In a separate line of related reporting, Jameson Lopp, chief security officer at Casa, has tracked wrench-attacks transitions in real time, noting that several cases on his list were misidentified previously. He has documented 31 wrench-attacks so far this year, highlighting the ongoing challenge for researchers and law enforcement in verifying incidents in a fast-moving threat landscape. Separately, France’s crackdown appears to be expanding, with at least 88 people indicted in April over alleged wrench-attacks on crypto owners in the country, including 10 minors, illustrating how criminal liability is broadening in response to this crime wave.
Amid the rising incidence in France, CertiK’s analysis emphasizes a sobering takeaway: as the crypto ecosystem hardens against software exploits, the human layer—misinformation, intimidation, and social engineering—will likely remain the most efficient route for criminals to access and extract assets.
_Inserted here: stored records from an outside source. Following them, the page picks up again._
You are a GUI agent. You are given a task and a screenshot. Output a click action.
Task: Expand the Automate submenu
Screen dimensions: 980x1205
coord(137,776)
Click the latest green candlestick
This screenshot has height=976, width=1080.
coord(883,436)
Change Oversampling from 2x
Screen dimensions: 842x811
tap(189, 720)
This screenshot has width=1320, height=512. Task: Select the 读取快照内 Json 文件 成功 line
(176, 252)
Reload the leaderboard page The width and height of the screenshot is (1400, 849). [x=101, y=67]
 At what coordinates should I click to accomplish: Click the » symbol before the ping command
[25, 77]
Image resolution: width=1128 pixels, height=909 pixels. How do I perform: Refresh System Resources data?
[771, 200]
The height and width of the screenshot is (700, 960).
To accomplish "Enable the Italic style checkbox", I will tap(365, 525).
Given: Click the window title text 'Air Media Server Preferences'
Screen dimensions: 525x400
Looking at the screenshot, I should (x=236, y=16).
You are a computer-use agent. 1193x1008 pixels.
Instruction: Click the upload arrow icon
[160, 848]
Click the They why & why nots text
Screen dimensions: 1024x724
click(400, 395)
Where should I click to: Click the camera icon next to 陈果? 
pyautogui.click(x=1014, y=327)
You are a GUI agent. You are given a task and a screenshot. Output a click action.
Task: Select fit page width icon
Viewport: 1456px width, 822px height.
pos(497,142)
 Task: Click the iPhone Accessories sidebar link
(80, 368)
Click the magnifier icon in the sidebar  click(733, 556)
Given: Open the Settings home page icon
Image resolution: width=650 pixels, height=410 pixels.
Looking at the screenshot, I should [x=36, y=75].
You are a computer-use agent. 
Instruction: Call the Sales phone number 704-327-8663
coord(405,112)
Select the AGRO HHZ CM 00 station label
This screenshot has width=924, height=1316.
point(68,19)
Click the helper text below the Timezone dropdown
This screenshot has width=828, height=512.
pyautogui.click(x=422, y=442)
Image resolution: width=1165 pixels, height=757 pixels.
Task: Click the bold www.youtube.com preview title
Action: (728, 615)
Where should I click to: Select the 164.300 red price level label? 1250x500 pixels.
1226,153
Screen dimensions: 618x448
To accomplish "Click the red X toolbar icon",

What this means for investors, users, and builders
The wrench-attack trend reframes risk for participants across the crypto space. For holders and ordinary users, the events underline the importance of operational security practices that go beyond securing keys and wallets—such as verifying identities, safeguarding personal data, and maintaining separation between online accounts and real-world contact information. For exchanges, custodians, and wallet providers, the data highlights the need to integrate risk signals that account for social engineering attempts and to support customers with education and verification protocols that can withstand rapid, in-person pressure.
For policymakers and law enforcement, the European concentration and France’s central role raise questions about cross-border cooperation and the speed with which they can identify, deter, and prosecute individuals involved in wrench schemes. The data also suggest that as on-chain analytics improve and the public profile of crypto wealth grows, the “human layer” will demand new layers of protection and faster, more targeted responses from authorities.
Looking ahead, CertiK’s forecast leans toward caution: if the pace of 2026 sustains through the rest of the year, the number of wrench-attacks could approach 130, with losses possibly entering the hundreds of millions of dollars. That projection makes ongoing vigilance and proactive defense essential for the crypto community as it navigates a threat landscape that now intimately ties digital wealth to real-world risk.
Readers should watch for official updates on incident counts as well as legal outcomes from French authorities, which will shed light on the evolving balance between personal privacy, data security, and the criminal behaviors that exploit both.